• **WHAT THE TASK REQUIRES**:
Please give, word for word, the line containing "This screenshot has width=428, height=727." and every line that comes after it in the data below.

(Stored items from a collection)
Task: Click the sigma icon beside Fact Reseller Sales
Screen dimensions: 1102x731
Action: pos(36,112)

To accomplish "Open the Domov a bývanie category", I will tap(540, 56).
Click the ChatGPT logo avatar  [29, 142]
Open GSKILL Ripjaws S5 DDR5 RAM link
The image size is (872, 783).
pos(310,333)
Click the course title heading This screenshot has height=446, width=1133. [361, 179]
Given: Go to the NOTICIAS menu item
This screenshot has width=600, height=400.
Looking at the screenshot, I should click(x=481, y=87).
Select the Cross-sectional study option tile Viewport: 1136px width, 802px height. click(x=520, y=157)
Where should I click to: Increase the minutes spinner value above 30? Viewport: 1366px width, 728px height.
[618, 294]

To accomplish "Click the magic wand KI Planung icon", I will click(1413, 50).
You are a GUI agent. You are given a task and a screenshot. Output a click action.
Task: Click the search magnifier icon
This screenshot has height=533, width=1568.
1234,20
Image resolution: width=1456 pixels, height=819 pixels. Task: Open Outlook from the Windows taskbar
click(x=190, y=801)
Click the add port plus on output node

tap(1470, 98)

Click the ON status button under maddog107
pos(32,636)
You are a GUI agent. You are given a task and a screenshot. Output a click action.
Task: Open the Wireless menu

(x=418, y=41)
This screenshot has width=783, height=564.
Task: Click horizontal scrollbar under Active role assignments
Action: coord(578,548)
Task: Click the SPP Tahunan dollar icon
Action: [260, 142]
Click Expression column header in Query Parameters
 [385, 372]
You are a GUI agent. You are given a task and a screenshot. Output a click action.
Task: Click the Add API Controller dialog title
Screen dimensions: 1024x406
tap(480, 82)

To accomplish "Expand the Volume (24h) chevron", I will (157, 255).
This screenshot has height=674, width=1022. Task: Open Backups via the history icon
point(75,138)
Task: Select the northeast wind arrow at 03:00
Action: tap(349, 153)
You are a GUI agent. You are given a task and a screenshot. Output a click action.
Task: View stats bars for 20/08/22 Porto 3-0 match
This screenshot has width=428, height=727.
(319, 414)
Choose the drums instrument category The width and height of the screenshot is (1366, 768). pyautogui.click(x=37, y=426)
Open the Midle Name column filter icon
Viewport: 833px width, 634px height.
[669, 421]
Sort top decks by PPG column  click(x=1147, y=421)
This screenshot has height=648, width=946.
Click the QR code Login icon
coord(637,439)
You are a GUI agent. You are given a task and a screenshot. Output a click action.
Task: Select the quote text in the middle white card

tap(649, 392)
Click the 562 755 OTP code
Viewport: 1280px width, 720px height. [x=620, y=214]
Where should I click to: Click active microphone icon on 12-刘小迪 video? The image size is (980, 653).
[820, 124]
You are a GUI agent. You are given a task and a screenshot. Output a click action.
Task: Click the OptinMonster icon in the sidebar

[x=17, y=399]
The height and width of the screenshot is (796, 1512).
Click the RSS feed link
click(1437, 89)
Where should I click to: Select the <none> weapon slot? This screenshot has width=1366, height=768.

• **RESULT BELOW**:
This screenshot has width=428, height=727.
(319, 414)
Choose the drums instrument category The width and height of the screenshot is (1366, 768). pyautogui.click(x=37, y=426)
Open the Midle Name column filter icon
Viewport: 833px width, 634px height.
[669, 421]
Sort top decks by PPG column  click(x=1147, y=421)
This screenshot has height=648, width=946.
Click the QR code Login icon
coord(637,439)
You are a GUI agent. You are given a task and a screenshot. Output a click action.
Task: Select the quote text in the middle white card

tap(649, 392)
Click the 562 755 OTP code
Viewport: 1280px width, 720px height. [x=620, y=214]
Where should I click to: Click active microphone icon on 12-刘小迪 video? The image size is (980, 653).
[820, 124]
You are a GUI agent. You are given a task and a screenshot. Output a click action.
Task: Click the OptinMonster icon in the sidebar

[x=17, y=399]
The height and width of the screenshot is (796, 1512).
Click the RSS feed link
click(1437, 89)
Where should I click to: Select the <none> weapon slot? This screenshot has width=1366, height=768.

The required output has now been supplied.